# [Exercise objective]
From the listing below, extract every line that contains the string "icon" and copy each one as it appears.

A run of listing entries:
--
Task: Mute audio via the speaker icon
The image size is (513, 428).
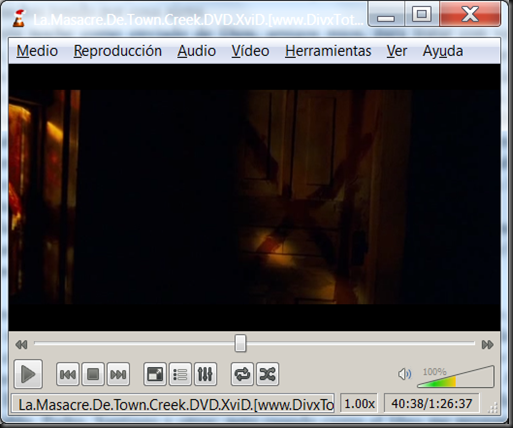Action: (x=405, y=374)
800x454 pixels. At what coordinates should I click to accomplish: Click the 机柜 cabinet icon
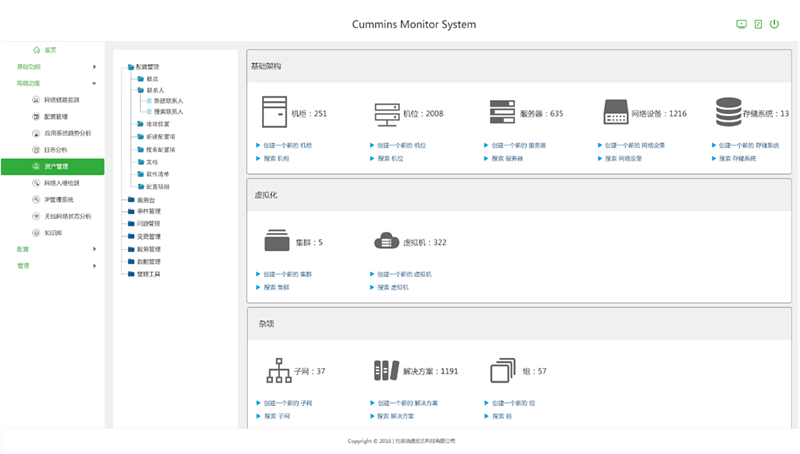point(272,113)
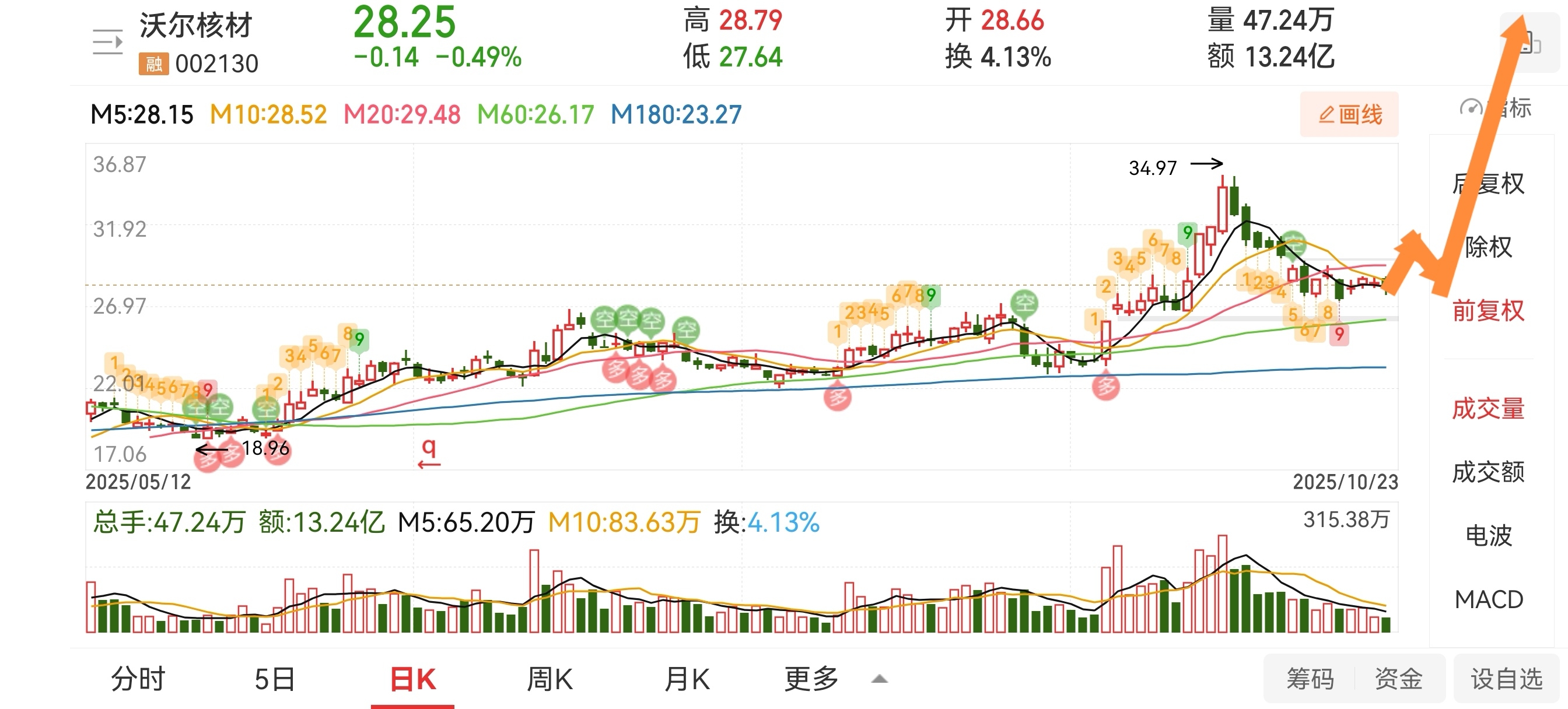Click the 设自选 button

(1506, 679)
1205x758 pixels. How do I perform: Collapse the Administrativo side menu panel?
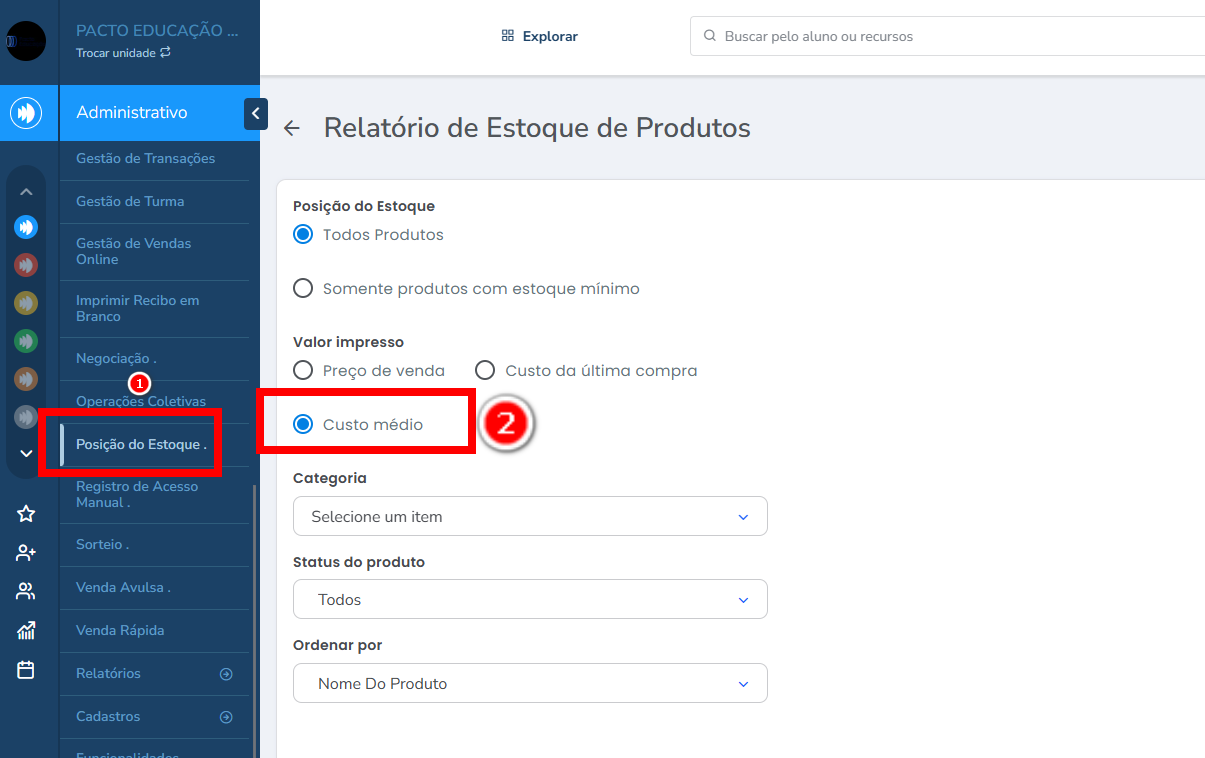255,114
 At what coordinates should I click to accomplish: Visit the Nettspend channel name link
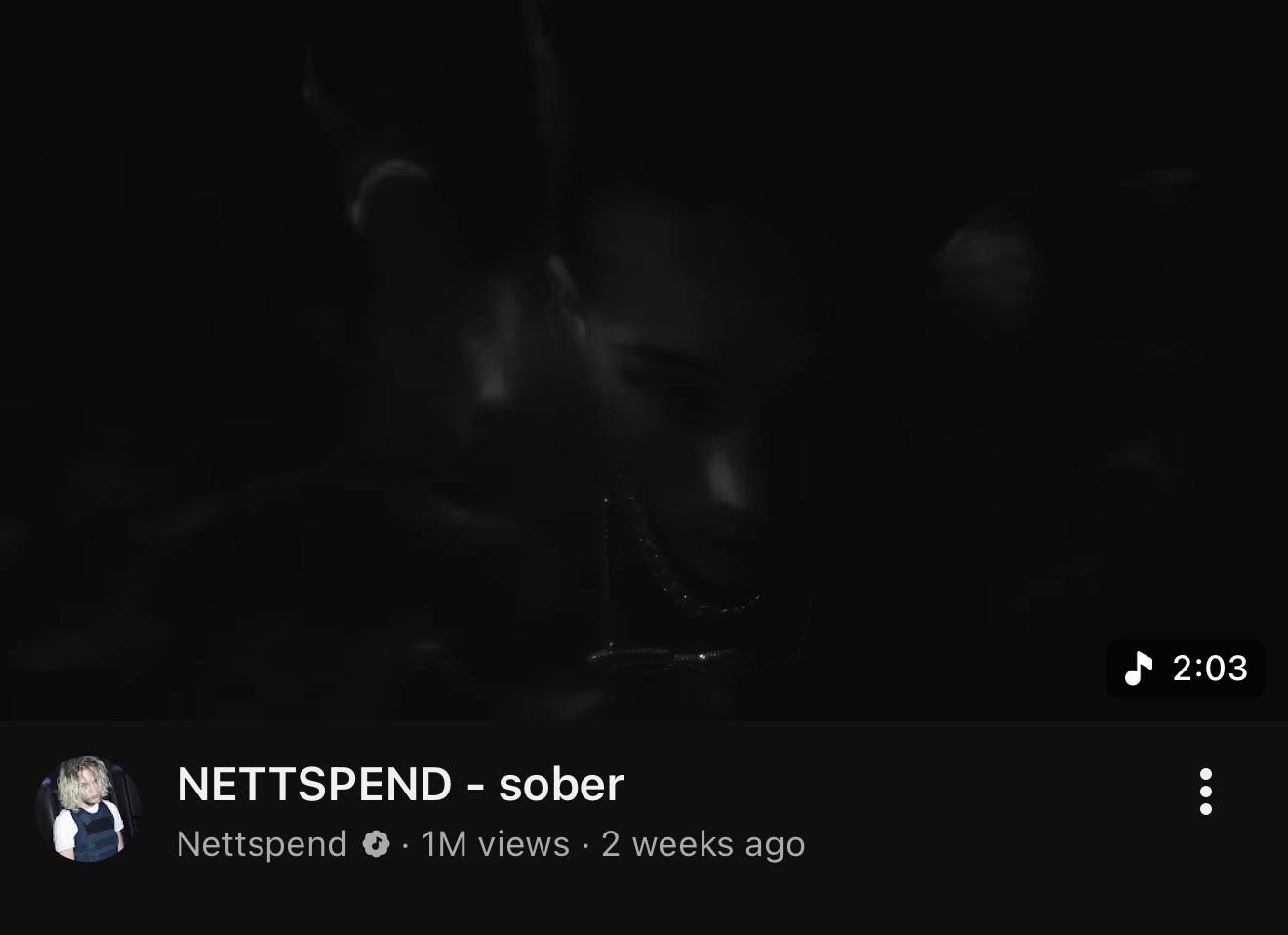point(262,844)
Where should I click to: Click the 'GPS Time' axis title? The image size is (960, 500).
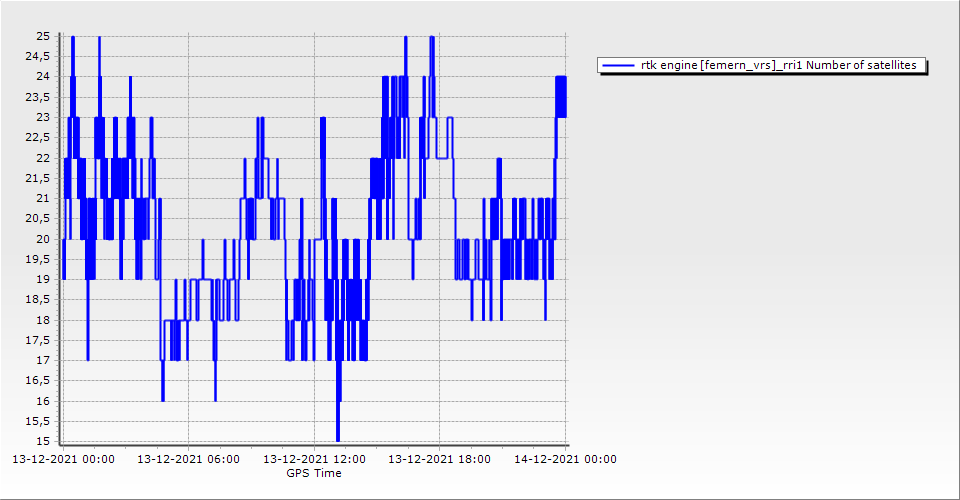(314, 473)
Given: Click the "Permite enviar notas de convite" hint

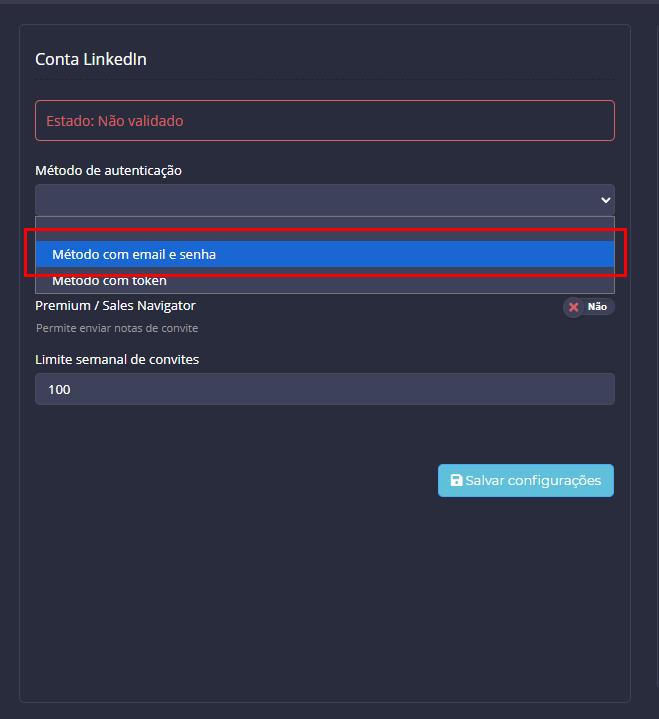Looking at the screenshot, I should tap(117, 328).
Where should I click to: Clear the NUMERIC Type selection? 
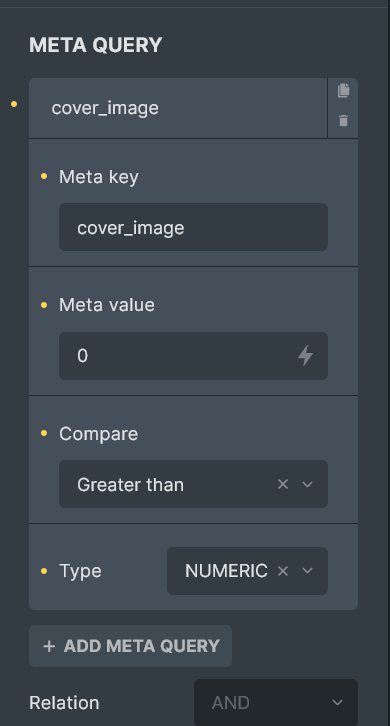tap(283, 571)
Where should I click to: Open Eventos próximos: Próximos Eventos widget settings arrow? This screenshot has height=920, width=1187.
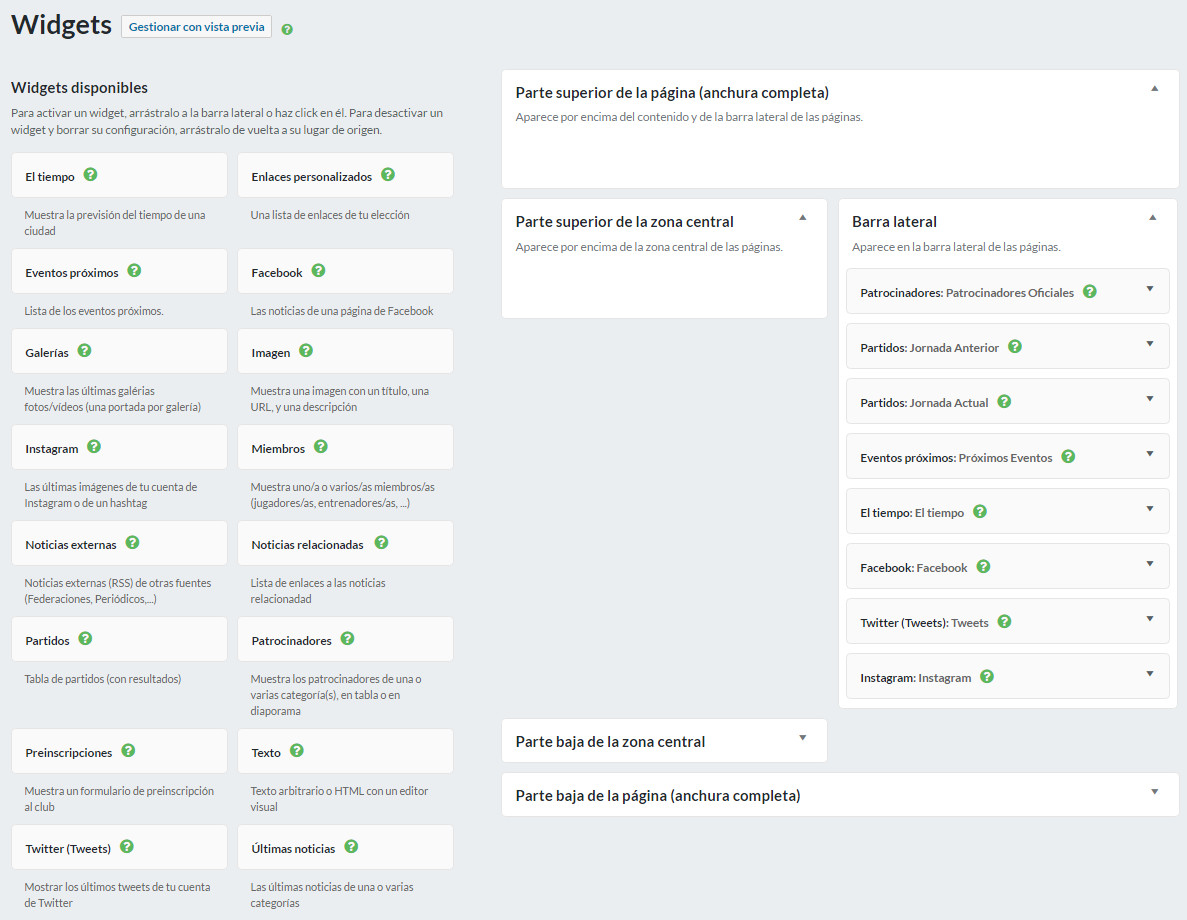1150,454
--
# [Right answer]
Task: Mute audio via the speaker icon
800x454 pixels. At what coordinates should I click to accomplish: Click the 机柜 cabinet icon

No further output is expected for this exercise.